My feed is flooded with really good advice on how to write for LinkedIn.

How long your post should be.
When to post it.
Where to place the line breaks.
What headline style performs best.
Which formats drive the most impressions.
What the algorithm wants today, and what it might want tomorrow.

Most of this advice is genuinely useful. It’s strategic, considered, often generous. But I can’t help wondering if we’ve just replaced one kind of rigidity with another. Have we made ourselves slaves to a new system, one where the algorithm, not the clock, dictates how and when we show up?

There’s a perfect time to post, apparently. But that’s not why I’m writing this. I’m writing because the thought is alive right now, not because the algorithm says it’s time.

The reason I’ve always struggled with the idea of a 9–5 is because creativity isn’t predictable. Ideas don’t respect time slots, and neither do I.

Over the years, I’ve built a career that allows me to work outside of traditional constraints. I can choose when and how I create. That’s a privilege, yes, but also a conscious decision to avoid a structure that has never suited the way my mind works.

That freedom doesn’t mean I’m in flow all the time. It just means that when I am, I can run with it. And when I’m not, I don’t have to fake it.
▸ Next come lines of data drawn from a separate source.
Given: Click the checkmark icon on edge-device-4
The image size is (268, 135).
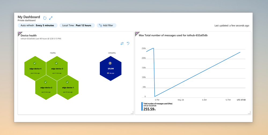Looking at the screenshot, I should tap(35, 63).
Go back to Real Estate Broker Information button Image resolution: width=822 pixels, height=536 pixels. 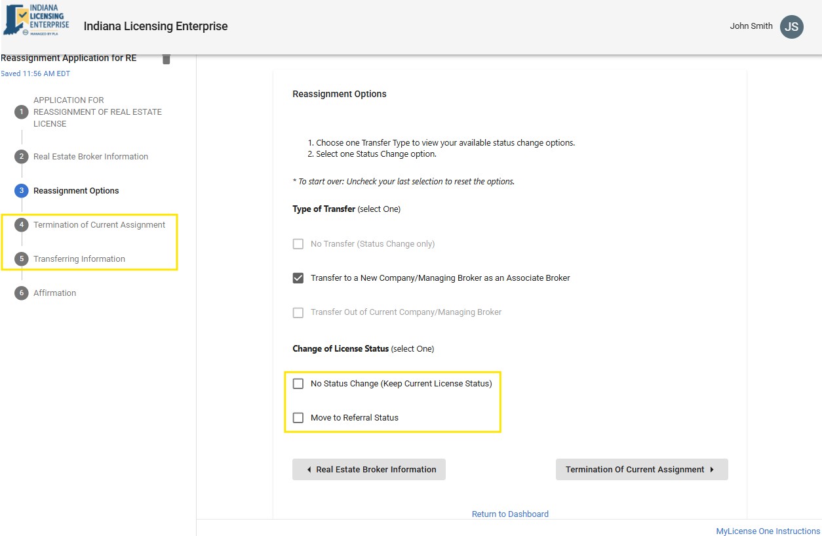point(369,470)
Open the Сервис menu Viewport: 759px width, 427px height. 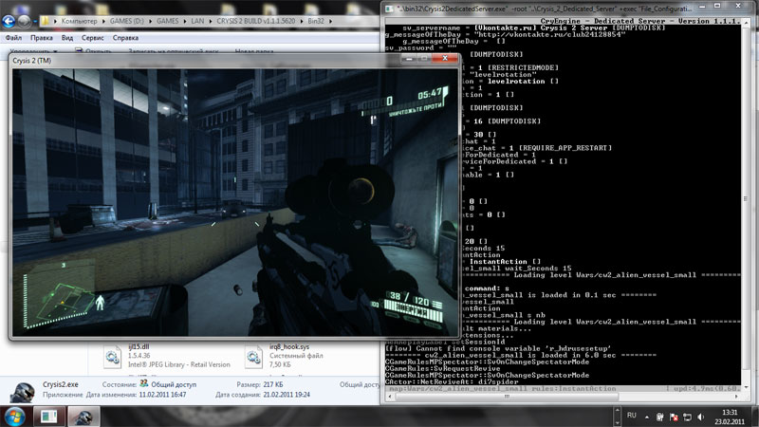tap(93, 38)
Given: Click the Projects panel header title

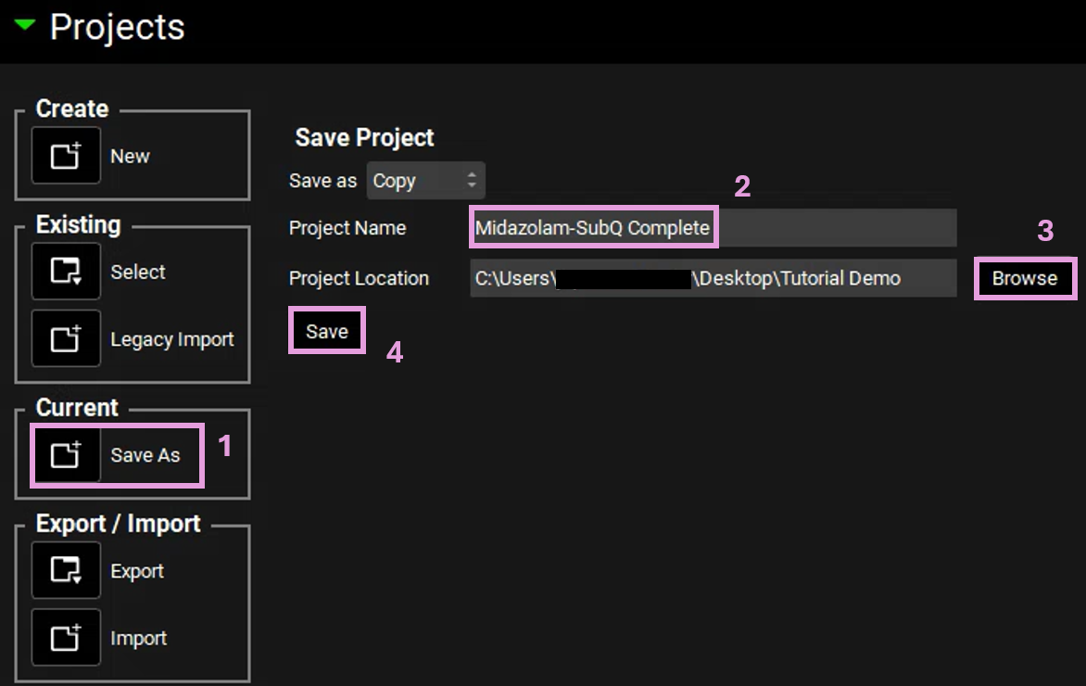Looking at the screenshot, I should pyautogui.click(x=117, y=28).
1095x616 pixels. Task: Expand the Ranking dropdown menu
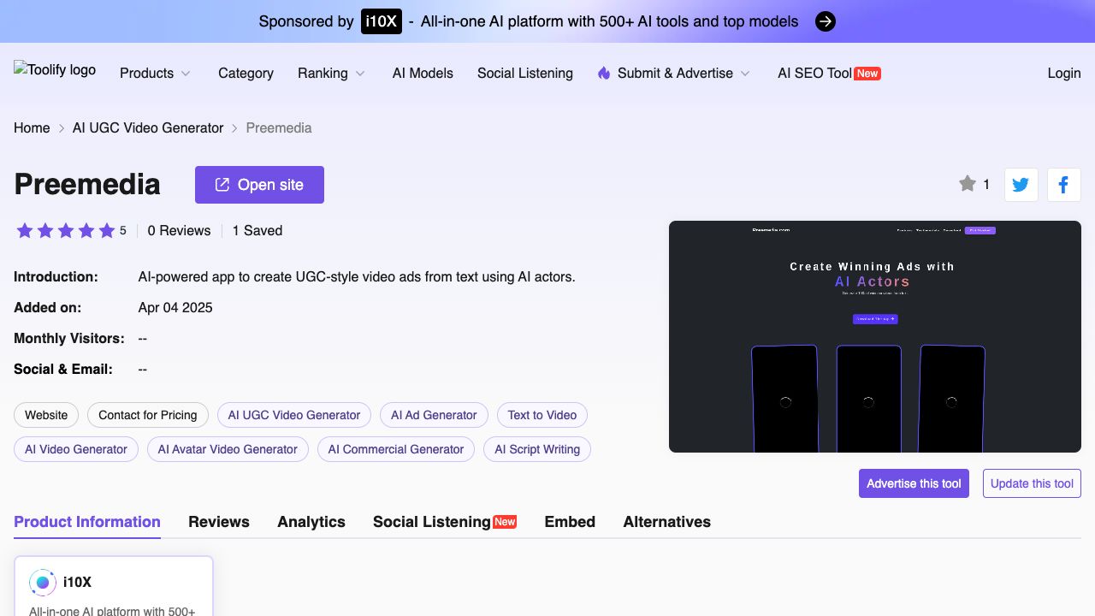pos(331,74)
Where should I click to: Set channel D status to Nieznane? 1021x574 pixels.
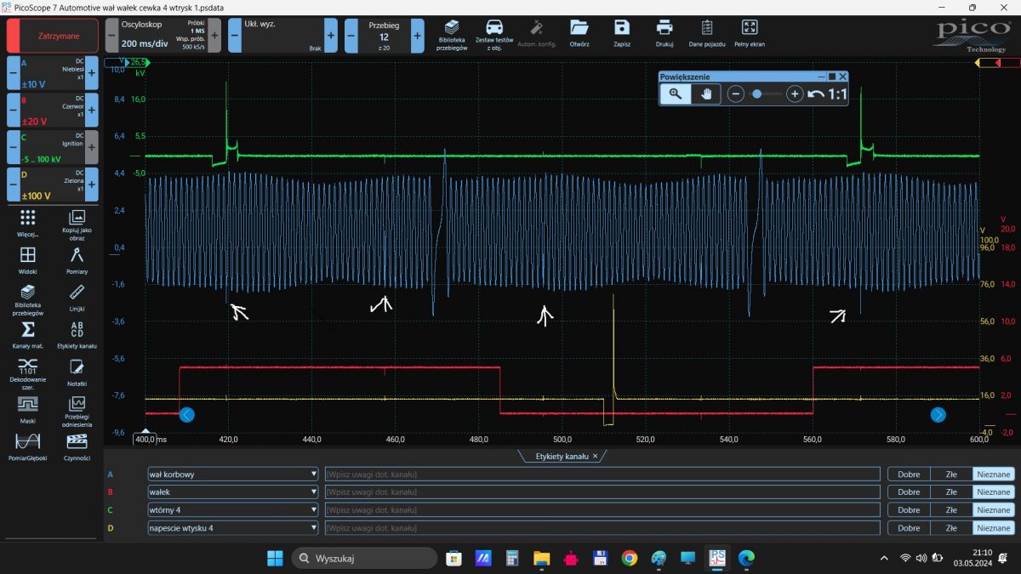click(993, 528)
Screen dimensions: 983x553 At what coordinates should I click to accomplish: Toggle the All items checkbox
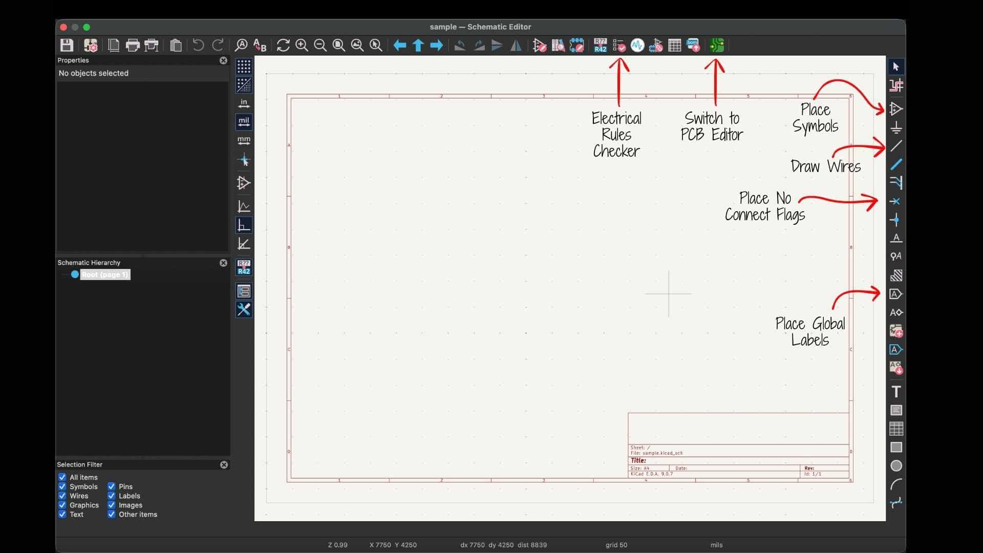[x=62, y=477]
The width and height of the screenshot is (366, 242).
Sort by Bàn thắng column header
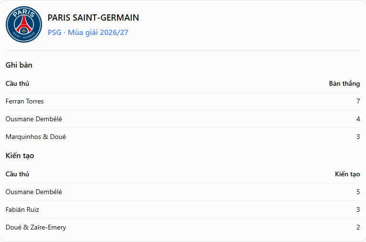pos(344,83)
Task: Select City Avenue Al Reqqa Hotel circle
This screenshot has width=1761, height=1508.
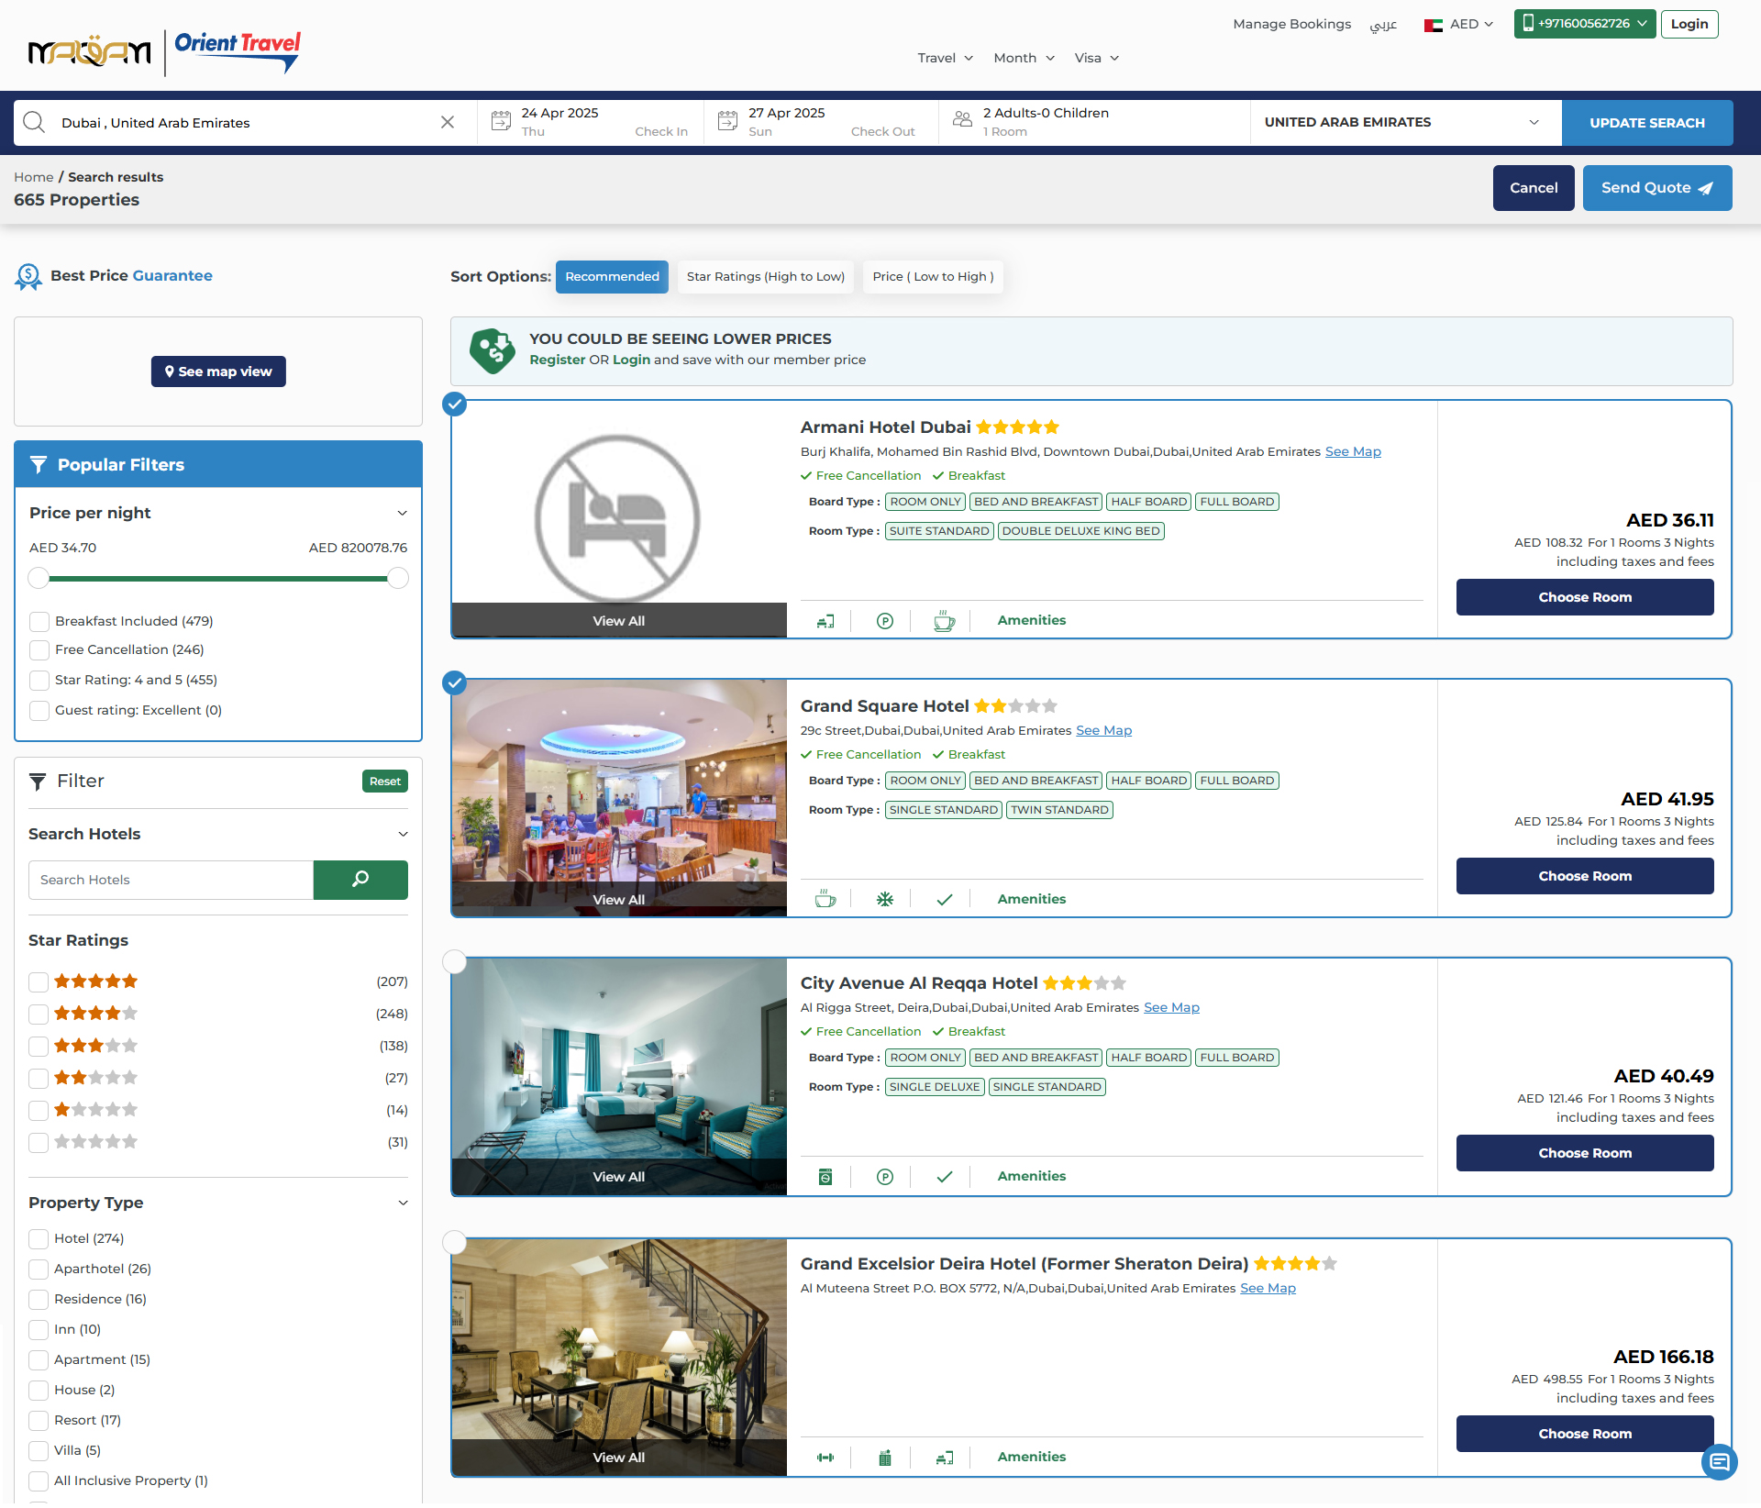Action: pyautogui.click(x=455, y=962)
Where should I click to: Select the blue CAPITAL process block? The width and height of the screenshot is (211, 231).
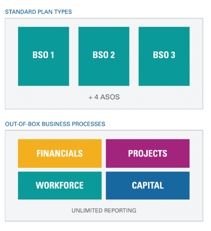pos(147,186)
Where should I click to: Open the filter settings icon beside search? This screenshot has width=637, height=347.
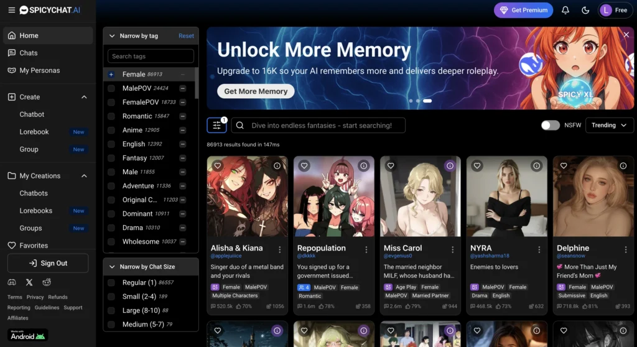tap(216, 125)
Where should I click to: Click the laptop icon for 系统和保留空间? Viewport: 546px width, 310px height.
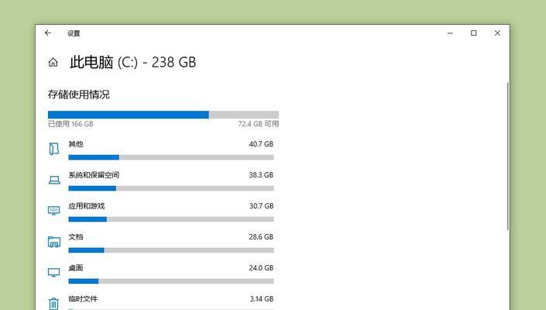pos(54,180)
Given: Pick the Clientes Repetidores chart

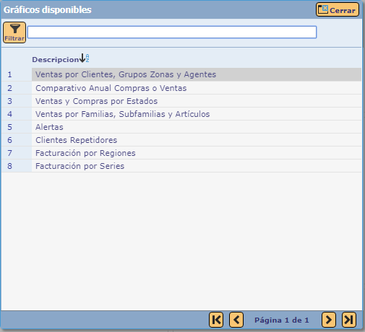Looking at the screenshot, I should (x=197, y=140).
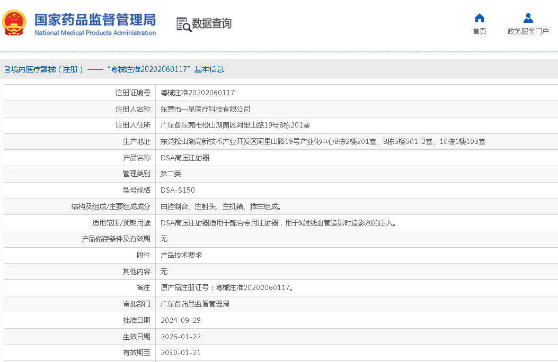Viewport: 558px width, 362px height.
Task: Click product name DSA高压注射器
Action: pyautogui.click(x=185, y=158)
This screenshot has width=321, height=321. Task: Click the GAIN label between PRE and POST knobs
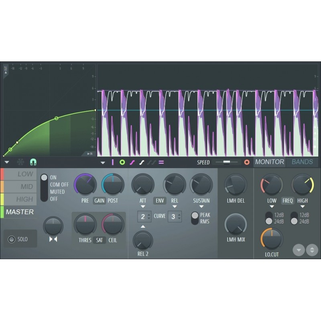click(x=99, y=200)
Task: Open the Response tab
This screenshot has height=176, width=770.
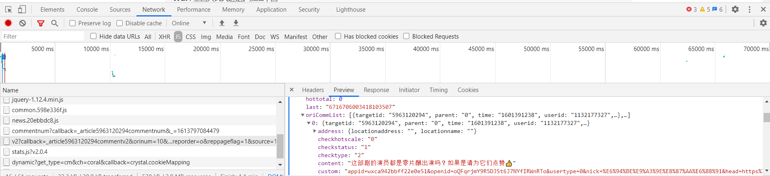Action: [376, 90]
But more and more, I see creative people trying to squeeze their process into the logic of performance. Write at this time. Post on this day. Use this many characters. Craft for engagement, not for expression.

The people I admire most create because they feel compelled to. Not because the clock says it’s time. And yet here we are, staring at analytics dashboards and adjusting our output to suit invisible forces. It feels less like creative freedom, and more like a digital shift job in disguise.

When inspiration strikes, I want to follow it. I don’t want to schedule it or sit on it. I don’t want to overwork it. I want to publish it, share it, let it go, and make space for the next idea. That rhythm of capture and release is part of how I stay creatively alive. Holding things back just so they can land at a better hour feels counter to the whole point of creating in the first place.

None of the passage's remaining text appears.